For decades, space experts have worried that a speeding bit of orbital debris might one day smash a large spacecraft into hundreds of pieces and start a chain reaction, a slow cascade of collisions that would expand for centuries, spreading chaos through the heavens.In the last decade or so, as scientists came to agree that the number of objects in orbit had surpassed a critical mass — or, in their terms, the critical spatial density, the point at which a chain reaction becomes inevitable — they grew more anxious.
Early this year, after a half-century of growth, the federal list of detectable objects (four inches wide or larger) reached 10,000, including dead satellites, spent rocket stages, a camera, a hand tool and junkyards of whirling debris left over from chance explosions and destructive tests.
Now, experts say, China’s test on Jan. 11 of an antisatellite rocket that shattered an old satellite into hundreds of large fragments means the chain reaction will most likely start sooner. If their predictions are right, the cascade could put billions of dollars’ worth of advanced satellites at risk and eventually threaten to limit humanity’s reach for the stars.
Federal and private experts say that early estimates of 800 pieces of detectable debris from the shattering of the satellite will grow to nearly 1,000 as observations continue by tracking radars and space cameras.

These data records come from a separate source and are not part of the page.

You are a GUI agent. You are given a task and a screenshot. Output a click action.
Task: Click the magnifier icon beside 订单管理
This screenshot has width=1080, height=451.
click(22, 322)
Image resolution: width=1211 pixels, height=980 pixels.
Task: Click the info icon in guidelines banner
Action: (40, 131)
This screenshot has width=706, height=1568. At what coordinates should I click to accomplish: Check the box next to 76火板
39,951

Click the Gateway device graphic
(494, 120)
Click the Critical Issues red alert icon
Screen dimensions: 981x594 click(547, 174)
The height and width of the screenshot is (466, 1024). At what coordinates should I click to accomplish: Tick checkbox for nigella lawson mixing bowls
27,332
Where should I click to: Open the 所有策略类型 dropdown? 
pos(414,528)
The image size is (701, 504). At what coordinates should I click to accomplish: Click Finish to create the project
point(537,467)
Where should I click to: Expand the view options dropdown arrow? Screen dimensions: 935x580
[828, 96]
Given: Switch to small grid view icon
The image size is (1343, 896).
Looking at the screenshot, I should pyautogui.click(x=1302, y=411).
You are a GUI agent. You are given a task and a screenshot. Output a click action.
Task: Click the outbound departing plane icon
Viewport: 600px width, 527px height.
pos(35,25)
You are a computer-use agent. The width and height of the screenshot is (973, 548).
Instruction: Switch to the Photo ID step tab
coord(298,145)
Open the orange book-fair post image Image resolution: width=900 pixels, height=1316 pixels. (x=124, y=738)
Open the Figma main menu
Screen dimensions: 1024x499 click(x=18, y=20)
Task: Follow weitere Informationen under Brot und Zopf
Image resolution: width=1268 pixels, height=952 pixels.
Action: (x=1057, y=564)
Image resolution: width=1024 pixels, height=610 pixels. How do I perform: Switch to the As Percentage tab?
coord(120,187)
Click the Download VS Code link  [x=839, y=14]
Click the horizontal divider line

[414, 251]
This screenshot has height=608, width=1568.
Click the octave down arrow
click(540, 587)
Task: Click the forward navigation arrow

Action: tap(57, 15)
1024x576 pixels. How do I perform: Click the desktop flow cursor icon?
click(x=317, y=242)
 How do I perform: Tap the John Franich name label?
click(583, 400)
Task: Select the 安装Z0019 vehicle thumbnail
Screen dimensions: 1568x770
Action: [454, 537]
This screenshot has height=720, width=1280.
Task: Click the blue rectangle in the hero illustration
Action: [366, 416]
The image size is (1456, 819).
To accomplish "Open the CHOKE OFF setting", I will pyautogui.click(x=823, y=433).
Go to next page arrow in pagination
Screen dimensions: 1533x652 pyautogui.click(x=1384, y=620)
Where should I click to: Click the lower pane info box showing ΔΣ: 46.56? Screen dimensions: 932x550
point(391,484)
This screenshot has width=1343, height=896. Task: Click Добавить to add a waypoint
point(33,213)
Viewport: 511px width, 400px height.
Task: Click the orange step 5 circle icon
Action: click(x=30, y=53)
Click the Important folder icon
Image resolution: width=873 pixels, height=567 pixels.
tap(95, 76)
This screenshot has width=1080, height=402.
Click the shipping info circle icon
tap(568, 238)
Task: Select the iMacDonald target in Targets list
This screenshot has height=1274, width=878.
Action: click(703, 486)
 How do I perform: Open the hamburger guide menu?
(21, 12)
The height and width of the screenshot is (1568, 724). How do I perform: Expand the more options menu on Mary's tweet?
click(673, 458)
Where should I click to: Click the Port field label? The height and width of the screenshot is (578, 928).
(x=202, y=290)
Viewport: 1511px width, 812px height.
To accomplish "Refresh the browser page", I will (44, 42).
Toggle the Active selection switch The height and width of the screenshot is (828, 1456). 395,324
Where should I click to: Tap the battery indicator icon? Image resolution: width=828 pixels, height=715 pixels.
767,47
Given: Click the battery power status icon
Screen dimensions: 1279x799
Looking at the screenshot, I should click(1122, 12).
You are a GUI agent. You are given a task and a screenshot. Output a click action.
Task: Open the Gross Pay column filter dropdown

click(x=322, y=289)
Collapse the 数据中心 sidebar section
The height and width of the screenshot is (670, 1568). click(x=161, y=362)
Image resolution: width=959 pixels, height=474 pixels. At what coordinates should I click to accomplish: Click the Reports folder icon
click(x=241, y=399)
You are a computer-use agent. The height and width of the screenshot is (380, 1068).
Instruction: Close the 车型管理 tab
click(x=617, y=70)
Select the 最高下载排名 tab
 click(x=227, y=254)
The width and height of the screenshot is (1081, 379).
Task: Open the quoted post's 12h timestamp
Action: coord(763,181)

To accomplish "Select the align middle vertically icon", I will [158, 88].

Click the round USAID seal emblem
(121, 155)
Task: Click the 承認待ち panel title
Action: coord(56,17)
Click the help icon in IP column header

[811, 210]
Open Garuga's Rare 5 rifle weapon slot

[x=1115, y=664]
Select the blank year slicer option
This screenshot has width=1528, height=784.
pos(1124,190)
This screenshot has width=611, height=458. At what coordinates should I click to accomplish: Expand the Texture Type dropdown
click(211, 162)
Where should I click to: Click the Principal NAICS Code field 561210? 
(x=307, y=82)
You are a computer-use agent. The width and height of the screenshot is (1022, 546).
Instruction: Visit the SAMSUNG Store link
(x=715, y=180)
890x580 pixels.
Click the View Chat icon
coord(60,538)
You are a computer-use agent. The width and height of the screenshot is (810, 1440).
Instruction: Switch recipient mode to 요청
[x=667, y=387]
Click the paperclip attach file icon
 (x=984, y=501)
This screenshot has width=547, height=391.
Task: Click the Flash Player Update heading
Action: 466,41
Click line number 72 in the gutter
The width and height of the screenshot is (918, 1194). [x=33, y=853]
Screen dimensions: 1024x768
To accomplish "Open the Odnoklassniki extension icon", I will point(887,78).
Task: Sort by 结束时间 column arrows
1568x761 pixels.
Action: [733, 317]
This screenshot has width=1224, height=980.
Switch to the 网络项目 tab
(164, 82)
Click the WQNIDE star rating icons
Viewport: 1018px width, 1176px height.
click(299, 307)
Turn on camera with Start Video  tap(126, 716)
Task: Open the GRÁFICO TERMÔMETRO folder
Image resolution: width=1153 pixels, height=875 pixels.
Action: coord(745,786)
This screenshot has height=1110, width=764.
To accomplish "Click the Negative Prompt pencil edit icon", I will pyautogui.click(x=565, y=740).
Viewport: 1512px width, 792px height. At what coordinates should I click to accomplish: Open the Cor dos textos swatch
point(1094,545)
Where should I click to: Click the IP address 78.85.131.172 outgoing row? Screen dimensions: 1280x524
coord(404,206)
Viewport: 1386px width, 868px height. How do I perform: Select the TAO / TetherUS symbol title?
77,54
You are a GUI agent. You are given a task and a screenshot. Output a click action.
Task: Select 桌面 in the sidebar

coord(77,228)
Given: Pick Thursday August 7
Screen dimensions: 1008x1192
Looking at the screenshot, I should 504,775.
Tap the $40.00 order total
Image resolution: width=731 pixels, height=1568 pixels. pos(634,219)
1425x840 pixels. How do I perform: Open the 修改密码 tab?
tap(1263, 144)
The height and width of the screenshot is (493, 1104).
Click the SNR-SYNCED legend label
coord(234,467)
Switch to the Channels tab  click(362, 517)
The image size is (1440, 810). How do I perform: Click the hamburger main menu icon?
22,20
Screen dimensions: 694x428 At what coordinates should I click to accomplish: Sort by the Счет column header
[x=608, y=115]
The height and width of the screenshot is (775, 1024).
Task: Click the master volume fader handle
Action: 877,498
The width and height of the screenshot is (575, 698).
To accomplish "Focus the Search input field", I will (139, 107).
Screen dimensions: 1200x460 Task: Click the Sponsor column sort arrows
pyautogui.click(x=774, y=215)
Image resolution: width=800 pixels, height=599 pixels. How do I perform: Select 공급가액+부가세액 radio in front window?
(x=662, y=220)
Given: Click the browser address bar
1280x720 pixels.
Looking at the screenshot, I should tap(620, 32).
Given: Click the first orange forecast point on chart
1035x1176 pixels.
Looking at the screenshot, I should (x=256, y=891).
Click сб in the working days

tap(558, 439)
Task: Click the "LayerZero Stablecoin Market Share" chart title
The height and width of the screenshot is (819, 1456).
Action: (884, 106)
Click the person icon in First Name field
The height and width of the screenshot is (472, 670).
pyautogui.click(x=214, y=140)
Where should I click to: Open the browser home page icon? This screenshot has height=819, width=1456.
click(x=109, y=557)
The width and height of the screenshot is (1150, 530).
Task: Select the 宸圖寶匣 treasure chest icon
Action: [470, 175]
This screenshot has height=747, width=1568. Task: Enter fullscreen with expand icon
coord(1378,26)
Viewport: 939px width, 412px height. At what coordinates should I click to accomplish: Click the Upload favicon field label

At either number, it is the worst such episode in space history.
Today, next year or next decade, some piece of whirling debris will start the cascade, experts say.
“It’s inevitable,” said Nicholas L. Johnson, chief scientist for orbital debris at the National Aeronautics and Space Administration. “A significant piece of debris will run into an old rocket body, and that will create more debris. It’s a bad situation.”